Agree that this is an effect. The reason it wasn't immediately as salient is because I don't expect the governance upside to outweigh the downside of more time for competition. I'm not confident of this and I'm not going to write down reasons right now. 

(As OP argued) Shorter timelines -> China has less of a chance to have leading AI companies -> less pressure to rush

Agree, though I think on the current margin US companies have several years of lead time on China, which is much more than they have on each other. So on the current margin, I'm more worried about companies racing each other than nations. 
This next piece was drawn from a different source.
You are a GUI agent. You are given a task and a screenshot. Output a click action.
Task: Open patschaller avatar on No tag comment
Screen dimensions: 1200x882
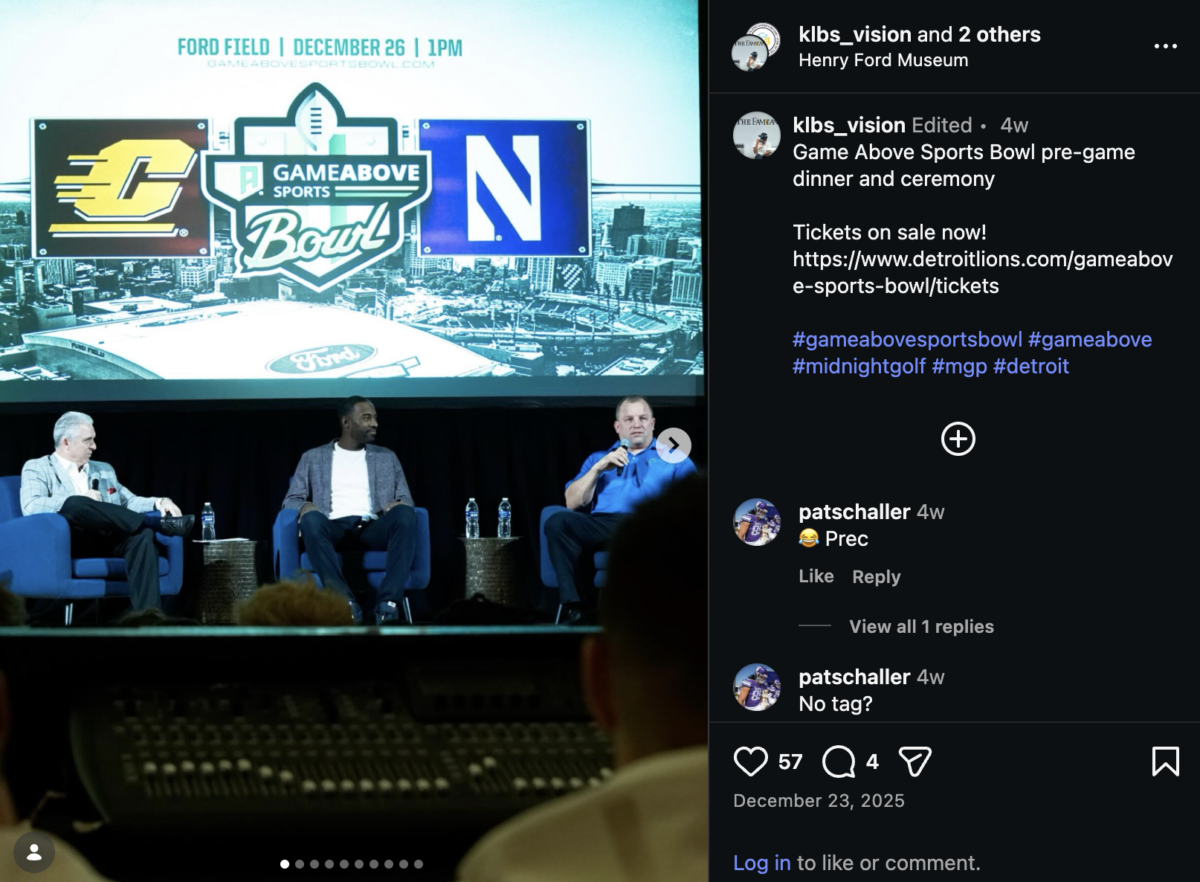coord(757,688)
More broadly though, maybe we should be using more fine-grained concepts than "shorter timelines" and "slower takeoffs":

  • The salient effects of "shorter timelines" seem pretty dependent on what the baseline is.
    • The point about China seems very important if the baseline is 30 years, and not so much if the baseline is 10 years.
  • The salient effects of "slowing takeoff" seem pretty dependent on what part of the curve is being slowed. Slowing it down right before there's large risk seems much more valuable than (just) slowing it down earlier in the curve, as the last few year's investments in LLMs did.

Agreed. 

Sam Altman recently commented that "the bad case — and I think this is important to say — is, like, lights out for all of us." I'm impressed that he said this given how bad this sort of thing could be for business -- and this doesn't seem like a PR move. 
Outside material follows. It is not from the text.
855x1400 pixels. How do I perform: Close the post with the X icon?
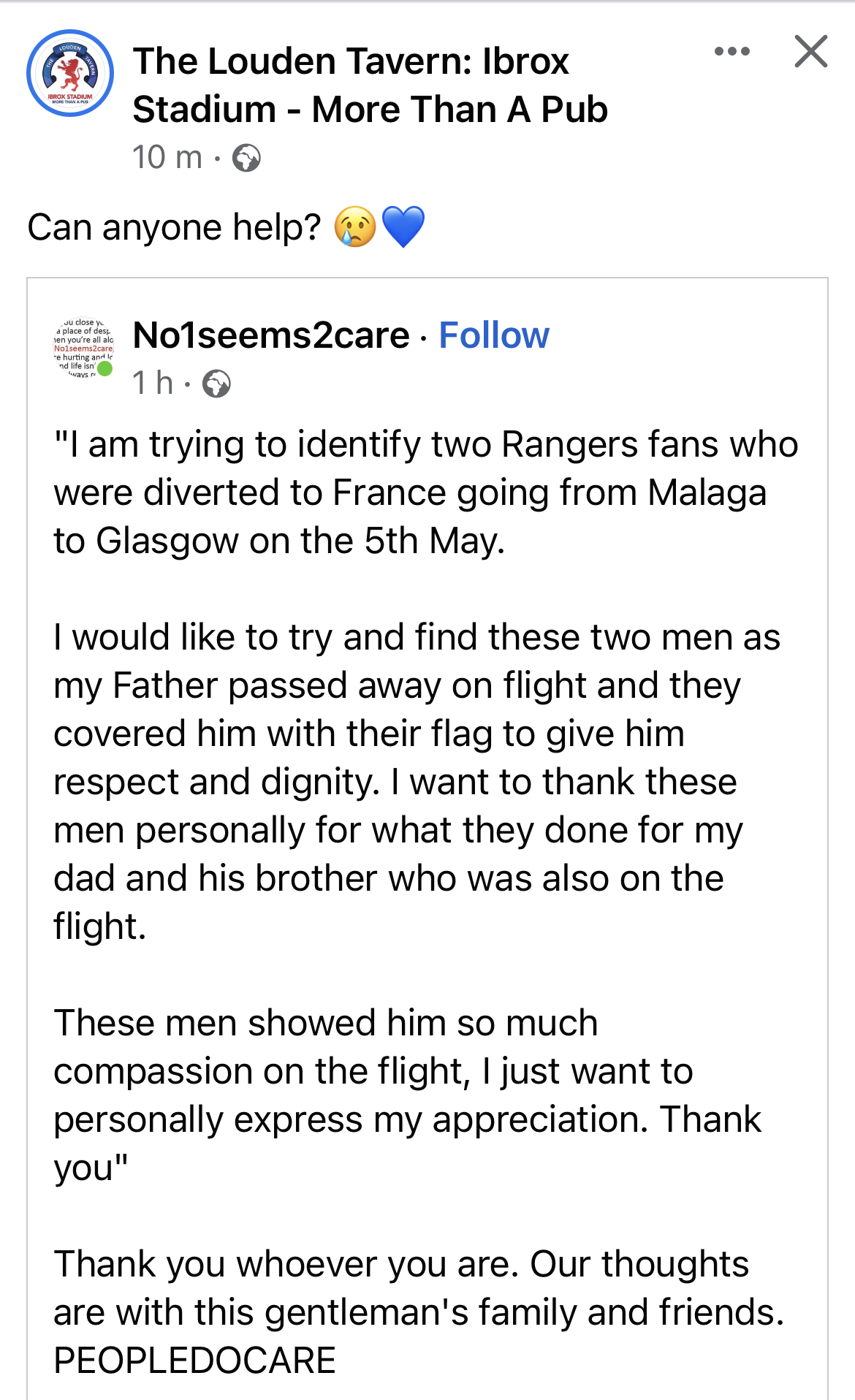[x=811, y=51]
Sam Altman's position on AI safety is awful enough that many safety-conscious employees left OpenAI. Saying things like that is helpful for assuring employees at OpenAI to think they are doing good by working at OpenAI. It's likely good for business.

I don't see how it would damage the business interests of OpenAI in any way to say such a thing.

I roughly support slowing AI progress (although the space of possibilities has way more dimensions than just slow vs fast). Some takes on "Reasons one might try to accelerate progress":

  • Avoid/delay a race with China + Keep the good guys in the lead. Sure, if you think you can differentially accelerate better actors, that's worth noticing. (And maybe long timelines means more actors in general, which seems bad on net.) I feel pretty uncertain about the magnitude of these factors, though.
  • Smooth out takeoff. Sure, but be careful-- this factor suggests faster progress is good insofar as it's due to greater spending. This is consistent with trying to slow timelines by e.g. trying to get labs to publish less.
  • Another factor is non-AI x-risk: if human-level AI solves other risks, and greater exposure to other risks doesn't help with AI, this is a force in favor of rolling the dice on AI sooner. (I roughly believe non-AI x-risk is much smaller than the increase in x-risk from shorter timelines, but I'm flagging this as cruxy; if I came to believe that e.g. biorisk was much bigger, I would support accelerating AI.)

Yes, as someone who believes timelines are incredibly short, I will also stick my neck out and say this thing I don't think I can prevent is bad - it will be hard to solve safety. We can do it, same as we're about to make huge progress on capability, but it's going to be hard to keep dancing through the insights fast enough to keep up. Take the breaks that you need, believe in your mix of approaches, and stay alert to a wide variety of news - we don't have time to rush.